When a binary is not stripped, the name of variables, source files or
header files will also show up in the binary. The strings "
/xL/lrk5/fileutils-3.13/src/" and " ../../rootkit.h", for example,
showed up in du,and ls. However, binaries that are not stripped
should not be left behind by any respectable attacker.
Runtime Analysis
Runtime analysis should only be performed in a controlled environment,
i.e. where damage done by the malicious code or worm spreading could be
contained. We used Redhat 6.2 running within VMware for this purpose. The VMware
is configured to use undoable disk to so that any damages done by the
malicious code could be undone easily. In addition, the networking
mode is setup as host-only networking, and the precaution of turning off
other network interfaces of the host machine is taken to prevent the
spread of worm, if any. Our choice of Redhat 6.2 as the guest OS
is out of convenience. Ideally, the guest OS should resemble the
honeypot, probably a Redhat 7.2 system, as close as possible.
For executables that did not yield any useful results with strings
analysis, we used strace to study the behaviour of these executables.
strace intercepts and records the system calls which are called by a
process and the signals which are received by a process. The name of
each system call, its arguments and its return value are printed on
standard error or to the file specified with the -o option. By comparing
the system calls made between a known executable and the trojanised
executable of the same kind, e.g. a legitimate login program and a
supposedly trojanised login, any anomalies can be easily detected. This,
of course, was done on the guest OS. With the use of strace, we were
able to discover configuration files that are referenced by trojanised
programs that did not shown up with static strings analysis. The program md5sum and netstat
are examples. However, an attacker can circumvent the
investigator's attempt to strace a program by using anti-debugging
techniques.
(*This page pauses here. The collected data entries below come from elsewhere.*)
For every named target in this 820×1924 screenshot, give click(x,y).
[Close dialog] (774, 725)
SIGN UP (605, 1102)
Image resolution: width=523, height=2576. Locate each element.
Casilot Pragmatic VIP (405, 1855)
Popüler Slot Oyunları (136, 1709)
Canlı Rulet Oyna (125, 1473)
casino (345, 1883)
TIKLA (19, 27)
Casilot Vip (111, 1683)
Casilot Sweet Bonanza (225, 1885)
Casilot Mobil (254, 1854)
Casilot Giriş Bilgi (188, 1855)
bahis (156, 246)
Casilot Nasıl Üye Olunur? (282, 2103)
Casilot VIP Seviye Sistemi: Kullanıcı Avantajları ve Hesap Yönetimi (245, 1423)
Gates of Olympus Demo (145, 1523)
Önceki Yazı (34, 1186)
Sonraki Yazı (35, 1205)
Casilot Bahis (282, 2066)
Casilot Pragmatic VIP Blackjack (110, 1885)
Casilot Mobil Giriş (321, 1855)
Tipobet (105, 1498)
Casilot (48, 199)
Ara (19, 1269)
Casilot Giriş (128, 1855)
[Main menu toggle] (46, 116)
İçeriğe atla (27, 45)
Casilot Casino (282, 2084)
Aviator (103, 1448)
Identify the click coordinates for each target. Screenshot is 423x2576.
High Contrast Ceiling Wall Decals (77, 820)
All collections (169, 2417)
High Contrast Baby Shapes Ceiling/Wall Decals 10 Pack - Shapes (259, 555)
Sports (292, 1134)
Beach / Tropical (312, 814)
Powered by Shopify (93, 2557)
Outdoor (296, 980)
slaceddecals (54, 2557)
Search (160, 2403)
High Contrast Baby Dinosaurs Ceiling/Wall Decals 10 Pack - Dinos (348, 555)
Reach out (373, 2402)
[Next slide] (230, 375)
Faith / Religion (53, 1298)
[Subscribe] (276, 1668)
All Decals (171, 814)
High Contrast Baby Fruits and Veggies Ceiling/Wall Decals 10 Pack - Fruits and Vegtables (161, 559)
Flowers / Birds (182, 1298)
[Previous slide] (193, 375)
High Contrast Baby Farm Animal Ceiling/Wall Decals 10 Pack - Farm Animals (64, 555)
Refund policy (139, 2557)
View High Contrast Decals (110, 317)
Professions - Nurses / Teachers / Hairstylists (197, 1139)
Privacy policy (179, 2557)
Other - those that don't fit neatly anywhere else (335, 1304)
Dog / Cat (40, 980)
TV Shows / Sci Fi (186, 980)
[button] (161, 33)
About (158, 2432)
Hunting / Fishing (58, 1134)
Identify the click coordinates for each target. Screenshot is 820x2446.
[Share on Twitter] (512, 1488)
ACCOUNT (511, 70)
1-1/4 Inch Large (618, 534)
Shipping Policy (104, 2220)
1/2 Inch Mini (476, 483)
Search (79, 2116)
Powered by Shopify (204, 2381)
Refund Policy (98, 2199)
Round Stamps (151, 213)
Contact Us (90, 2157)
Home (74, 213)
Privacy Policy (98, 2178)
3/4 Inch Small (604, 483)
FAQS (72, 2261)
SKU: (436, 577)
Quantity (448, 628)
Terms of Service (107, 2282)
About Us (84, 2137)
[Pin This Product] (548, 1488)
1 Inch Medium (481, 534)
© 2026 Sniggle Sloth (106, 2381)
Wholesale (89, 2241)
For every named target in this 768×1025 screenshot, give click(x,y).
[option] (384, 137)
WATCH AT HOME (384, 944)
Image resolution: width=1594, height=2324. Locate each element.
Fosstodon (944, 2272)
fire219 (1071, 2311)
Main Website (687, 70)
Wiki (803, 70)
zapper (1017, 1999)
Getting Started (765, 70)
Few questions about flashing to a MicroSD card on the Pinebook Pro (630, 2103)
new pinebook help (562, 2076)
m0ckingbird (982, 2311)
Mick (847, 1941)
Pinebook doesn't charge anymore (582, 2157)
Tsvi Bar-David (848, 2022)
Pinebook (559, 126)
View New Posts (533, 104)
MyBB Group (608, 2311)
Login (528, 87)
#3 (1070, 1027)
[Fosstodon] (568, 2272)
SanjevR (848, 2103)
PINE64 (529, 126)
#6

In fact, this method is
employed by the parasites code of various binaries found in hax.tgz and hax-small.tgz.
Whenever we have come up with a hypothesis of how the trojan operates,
we test the hypothesis by actually running the trojanised executable
within the guest OS. The required configuration files are set up in the
respective location, and the command output is observed. We are aware
that doing so does not expose all functionality of the trojans (only
proper RE can do so). The main purpose, instead, is to verify our
hypothesis. Thus, there may probably be lots of other backdoor or
trojanised behaviour that remain undiscovered by our analysis.